The hallmark of macroglobulinemia is the presence of a monoclonal IgM spike seen on serum PEP in the beta-globulin region. The serum viscosity is usually increased above the normal of 1.4–1.8 times that of water. Symptoms of hyperviscosity usually develop when the serum viscosity is over four times that of water, and marked symptoms usually arise when the viscosity is over six times that of water. Because paraproteins vary in their physicochemical properties, there is no strict correlation between the concentration of paraprotein and serum viscosity.

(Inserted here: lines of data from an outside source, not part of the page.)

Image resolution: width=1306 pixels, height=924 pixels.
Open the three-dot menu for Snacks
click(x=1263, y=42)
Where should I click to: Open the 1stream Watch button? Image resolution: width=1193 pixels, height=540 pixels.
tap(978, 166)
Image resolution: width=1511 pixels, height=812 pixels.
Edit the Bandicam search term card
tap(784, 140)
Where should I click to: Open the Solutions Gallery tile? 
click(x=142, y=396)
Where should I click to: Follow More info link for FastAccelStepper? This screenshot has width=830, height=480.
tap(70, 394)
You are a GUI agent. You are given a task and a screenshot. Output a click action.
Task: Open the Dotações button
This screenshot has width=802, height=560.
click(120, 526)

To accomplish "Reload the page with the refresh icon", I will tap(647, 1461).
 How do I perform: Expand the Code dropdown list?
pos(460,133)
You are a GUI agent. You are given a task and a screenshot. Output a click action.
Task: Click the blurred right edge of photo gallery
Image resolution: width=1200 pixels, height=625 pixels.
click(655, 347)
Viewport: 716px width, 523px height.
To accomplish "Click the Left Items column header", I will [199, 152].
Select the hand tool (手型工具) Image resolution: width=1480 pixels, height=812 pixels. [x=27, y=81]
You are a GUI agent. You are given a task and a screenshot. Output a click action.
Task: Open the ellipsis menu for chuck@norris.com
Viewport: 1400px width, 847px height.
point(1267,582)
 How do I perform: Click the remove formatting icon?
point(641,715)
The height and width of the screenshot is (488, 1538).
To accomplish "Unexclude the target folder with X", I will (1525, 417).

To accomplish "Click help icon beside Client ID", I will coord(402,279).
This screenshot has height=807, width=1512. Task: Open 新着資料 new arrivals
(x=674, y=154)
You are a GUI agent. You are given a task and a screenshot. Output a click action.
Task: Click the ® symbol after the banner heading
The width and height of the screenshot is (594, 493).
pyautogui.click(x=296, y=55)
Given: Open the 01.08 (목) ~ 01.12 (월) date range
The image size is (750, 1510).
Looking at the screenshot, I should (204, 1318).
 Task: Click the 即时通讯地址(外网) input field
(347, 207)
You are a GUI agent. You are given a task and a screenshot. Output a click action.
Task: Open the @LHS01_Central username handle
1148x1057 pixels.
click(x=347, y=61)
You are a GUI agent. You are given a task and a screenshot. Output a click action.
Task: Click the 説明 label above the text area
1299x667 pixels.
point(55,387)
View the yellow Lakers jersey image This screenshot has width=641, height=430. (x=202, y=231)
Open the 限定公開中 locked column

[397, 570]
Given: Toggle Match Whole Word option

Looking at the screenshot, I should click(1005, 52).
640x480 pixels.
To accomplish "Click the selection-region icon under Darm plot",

The IgM paraprotein may cause a positive antiglobulin (Coombs) test for complement and have cold agglutinin or cryoglobulin properties. If macroglobulinemia is suspected but the serum PEP shows only hypogammaglobulinemia, the test should be repeated while taking special measures to maintain the blood at 37°C, since the paraprotein may precipitate out at room temperature. Bone radiographs are normal, and there is no evidence of kidney injury.
Waldenström macroglobulinemia is differentiated from MGUS by the finding of bone marrow infiltration with monoclonal malignant cells. It is distinguished from CLL by bone marrow morphology, the absence of CD5 expression and the absence of lymphocytosis and from plasma cell myeloma by bone marrow morphology, the finding of the characteristic IgM paraprotein, and the absence of bone disease.
Patients with marked hyperviscosity syndrome (stupor, coma, pulmonary edema) should be treated on an emergency basis with plasmapheresis. On a chronic basis, some patients can be managed with periodic plasmapheresis alone. As with other indolent malignant lymphoid diseases, rituximab (375 mg/m2 intravenously weekly for 4–8 weeks) has significant activity.
However, a word of caution: the IgM often rises first after rituximab therapy before it falls. Combination therapy is recommended for advanced disease. MYD88 is commonly mutated in Waldenström macroglobulinemia, and in patients with relapsed or refractory disease, the BTK inhibitor ibrutinib, at a dose of 420 mg daily, has shown significant activity with a 90% response rate and a 73% major response rate that can result in durable remissions.
Bortezomib, lenalidomide, and bendamustine have also been shown to have activity in this disease. Autologous hematopoietic stem cell transplantation is reserved for relapsed or refractory patients.